Drake Mixtape #4: Top Songs From If You’re Reading This It’s Too Late
Photo: Scott Dudelson(Getty Images)
It’s almost unrealistic how many songs Drake has published in the time he’s been on the scene. The main reason for that is that besides his four studio albums, he also released one extended play – So Far Gone (2009), and two commercial mixtapes – If You’re Reading This It’s Too Late (2015), What a Time to Be Alive with Future (2015). We take a look at the solo Drake mixtape If Your Reading This It’s Too Late, and revisit the best songs from this costumed album.
As that is what this collection of songs is, for sure, after all, it has 17 tracks. 19 actually, with the physical version two bonus tracks. Only two songs stand out from the vibe of the others on the mixtape, so the collection is in tune like an album should be. There are theories on why Drake called this collection of songs a mixtape, rather than an album. Either way, it’s a great listen, after all, Drake’s mixtapes, commercial and the earlier ones, are what made him the superstar he is today. This Dtake mixtape sold more copies in the first week than Nothing Was the Same, and that was a dope album.
Since most of these songs are available on YouTube, so links are not provided for all songs.
Drake Mixtape Top Songs
The most well-known song from this Drake mixtape for the simple fact that it is available on YouTube. A lot of the popularity has to go to the unique/weird music video which is also a gif mine. Of course, those are not the only thing that Energy has to offer as it is actually one of the most hyped up Drake tracks. It relies mostly on Drake’s vigor and lyrics, while the beat is almost non-existent up until it takes the limelight and gives a very hazy vibe after the choruses. All in all, it’s still one of the best Drake songs ever despite being simple.
Probably the fastest Drake track ever, which is definitely not something we’re used to from the rapper. The whole mixtape has more attitude than his other pieces of work, and not one track is more classically hyper than 6 God. In its instrumental, it reminds of the great tracks from the beginning of the century, but the flow is very new, very Drake. Even in this rougher Drake mixtape, we have mid-song tone switches, and that is the case in 6 God too, although it’s quite brief and natural.
6 Man illustrates just how special this Drake mixtape is as it offers something unique from Drake seeing how he floats on this flow and truly plays with it. It’s also arguably one of the best Drake songs lyrically, with almost one whole verse being quite witty. 40 and Daxz are the producers of this slightly dark, distorted, laid-back beat that lets Drake’s flow be in the spotlight deservedly.

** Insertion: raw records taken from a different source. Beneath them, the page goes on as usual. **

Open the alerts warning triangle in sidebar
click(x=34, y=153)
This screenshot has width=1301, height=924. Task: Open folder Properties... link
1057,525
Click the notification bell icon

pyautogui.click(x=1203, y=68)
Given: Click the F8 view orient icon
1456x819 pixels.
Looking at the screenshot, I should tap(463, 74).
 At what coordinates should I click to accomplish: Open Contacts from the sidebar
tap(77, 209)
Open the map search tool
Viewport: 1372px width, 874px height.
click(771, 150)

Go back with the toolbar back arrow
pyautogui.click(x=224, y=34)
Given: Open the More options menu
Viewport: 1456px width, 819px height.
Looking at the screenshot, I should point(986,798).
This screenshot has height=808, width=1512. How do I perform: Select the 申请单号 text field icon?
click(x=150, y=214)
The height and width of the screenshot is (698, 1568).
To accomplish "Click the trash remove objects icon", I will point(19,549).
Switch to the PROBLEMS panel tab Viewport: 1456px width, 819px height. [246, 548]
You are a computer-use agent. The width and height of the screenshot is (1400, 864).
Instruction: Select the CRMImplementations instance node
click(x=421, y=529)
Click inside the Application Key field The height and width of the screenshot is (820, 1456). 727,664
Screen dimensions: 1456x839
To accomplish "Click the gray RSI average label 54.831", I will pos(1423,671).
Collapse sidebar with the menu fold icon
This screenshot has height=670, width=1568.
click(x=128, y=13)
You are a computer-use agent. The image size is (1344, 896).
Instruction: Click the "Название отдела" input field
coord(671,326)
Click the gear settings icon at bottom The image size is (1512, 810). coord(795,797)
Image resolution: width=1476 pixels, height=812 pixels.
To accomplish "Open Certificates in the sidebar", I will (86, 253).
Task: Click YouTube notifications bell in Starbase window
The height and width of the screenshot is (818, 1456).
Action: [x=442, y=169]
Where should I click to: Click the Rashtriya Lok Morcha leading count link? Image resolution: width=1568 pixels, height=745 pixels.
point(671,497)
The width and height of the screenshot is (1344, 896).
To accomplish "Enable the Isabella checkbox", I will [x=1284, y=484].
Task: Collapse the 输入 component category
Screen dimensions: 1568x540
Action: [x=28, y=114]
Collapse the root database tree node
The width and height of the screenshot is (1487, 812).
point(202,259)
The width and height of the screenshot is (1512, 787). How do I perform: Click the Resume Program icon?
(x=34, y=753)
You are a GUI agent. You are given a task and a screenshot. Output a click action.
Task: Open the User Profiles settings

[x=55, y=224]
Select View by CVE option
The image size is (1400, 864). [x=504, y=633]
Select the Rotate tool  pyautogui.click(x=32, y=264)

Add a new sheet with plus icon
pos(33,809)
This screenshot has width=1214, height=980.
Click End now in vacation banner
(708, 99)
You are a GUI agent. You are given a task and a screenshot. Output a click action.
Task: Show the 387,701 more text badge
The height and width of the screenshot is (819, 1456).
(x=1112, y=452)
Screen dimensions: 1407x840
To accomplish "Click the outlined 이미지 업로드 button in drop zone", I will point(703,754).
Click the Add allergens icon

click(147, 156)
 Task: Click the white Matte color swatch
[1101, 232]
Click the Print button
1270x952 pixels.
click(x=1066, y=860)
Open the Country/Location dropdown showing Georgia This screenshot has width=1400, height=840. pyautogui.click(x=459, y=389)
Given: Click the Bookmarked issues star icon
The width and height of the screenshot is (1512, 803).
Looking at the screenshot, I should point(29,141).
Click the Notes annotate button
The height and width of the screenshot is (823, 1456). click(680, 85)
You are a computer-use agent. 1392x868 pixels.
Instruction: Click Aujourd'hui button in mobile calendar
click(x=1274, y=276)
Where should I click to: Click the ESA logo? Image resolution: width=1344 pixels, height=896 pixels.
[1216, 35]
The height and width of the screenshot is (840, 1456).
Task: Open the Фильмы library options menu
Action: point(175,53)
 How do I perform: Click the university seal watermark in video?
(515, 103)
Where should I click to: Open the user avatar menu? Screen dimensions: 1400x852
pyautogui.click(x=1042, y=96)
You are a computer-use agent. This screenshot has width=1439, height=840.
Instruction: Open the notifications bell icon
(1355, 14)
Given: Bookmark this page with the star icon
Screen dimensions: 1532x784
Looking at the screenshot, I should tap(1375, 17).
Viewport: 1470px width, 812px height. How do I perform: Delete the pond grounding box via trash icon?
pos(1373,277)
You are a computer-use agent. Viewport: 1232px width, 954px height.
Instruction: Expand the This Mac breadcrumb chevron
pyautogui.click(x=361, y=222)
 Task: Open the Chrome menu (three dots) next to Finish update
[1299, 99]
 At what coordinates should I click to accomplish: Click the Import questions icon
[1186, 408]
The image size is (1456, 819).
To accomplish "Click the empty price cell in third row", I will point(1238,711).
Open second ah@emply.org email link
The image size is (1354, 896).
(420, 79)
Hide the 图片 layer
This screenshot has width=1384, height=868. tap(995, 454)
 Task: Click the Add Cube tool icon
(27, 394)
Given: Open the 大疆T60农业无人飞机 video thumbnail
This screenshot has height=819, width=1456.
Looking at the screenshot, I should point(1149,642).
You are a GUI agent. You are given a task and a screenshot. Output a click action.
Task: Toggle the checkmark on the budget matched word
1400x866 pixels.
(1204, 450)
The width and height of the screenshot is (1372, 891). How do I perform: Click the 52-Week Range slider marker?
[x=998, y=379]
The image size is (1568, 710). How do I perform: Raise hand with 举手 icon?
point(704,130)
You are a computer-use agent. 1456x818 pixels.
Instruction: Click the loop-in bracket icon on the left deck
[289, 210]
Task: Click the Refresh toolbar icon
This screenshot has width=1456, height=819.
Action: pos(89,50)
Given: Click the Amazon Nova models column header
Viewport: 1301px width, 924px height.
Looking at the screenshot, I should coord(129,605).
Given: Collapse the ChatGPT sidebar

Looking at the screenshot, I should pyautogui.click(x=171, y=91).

All Drizzy’s critics that keep repeating how the Canadian rapper only knows how to talk over sick flows people make for him definitely didn’t give this Drake mixtape a listen. Once again, Drake devours this track by constantly switching between very distinctive flows which works great with a simplistic, elegant beat. Somehow similar to Kendrick Lamar’s Swimming Pools, it’s a slightly less strong than Energy, which it precedes, giving the album a nice flow from the start.
Now & Forever
Church-like music with which the music starts sets the tone for this soft, spiritual track. Not soft in an almost femine way like the majority of more popular Drake tracks, mostly because doesn’t hold back his voice and shows its power for once. The instrumental is as simple as needed, different, as is the whole song, which is logical as it is the only one from this Drake mixtape that is produced by Dingus and Jimmy Prime. The chanting in the background resembles best moments of Kanye West the producer, yet it is completely original.
Two songs in one, which isn’t unimaginable from Drake, but he really goes all in with Star67. The first part is all attitude with a chopped up flow despite having a pretty laid back, flowy, smoky instrumental. In the second part the production focuses the listener on the lyrics with the beat resembling a hymn more. The other part is classic, usual Drake on a weird beat, and it works really well. This whole Drake mixtape was a fertile ground for experimentation.
Used To featuring Lil Wayne
One of the very few features on this Drake mixtape shows that he can easily slay the slightly older style that was in during the first decade of this century. Dirty in-your-face flow, and tons of attitude, it’s what rap used to be more and Drake brings it back with this track, alongside equally fired up Lil Wayne. WondaGurl produces this fire of a beat that enables both rappers to fire off some memorable shots into the mic.
Which track from the If You’re Reading This It’s Too Late Drake mixtape do you like the most?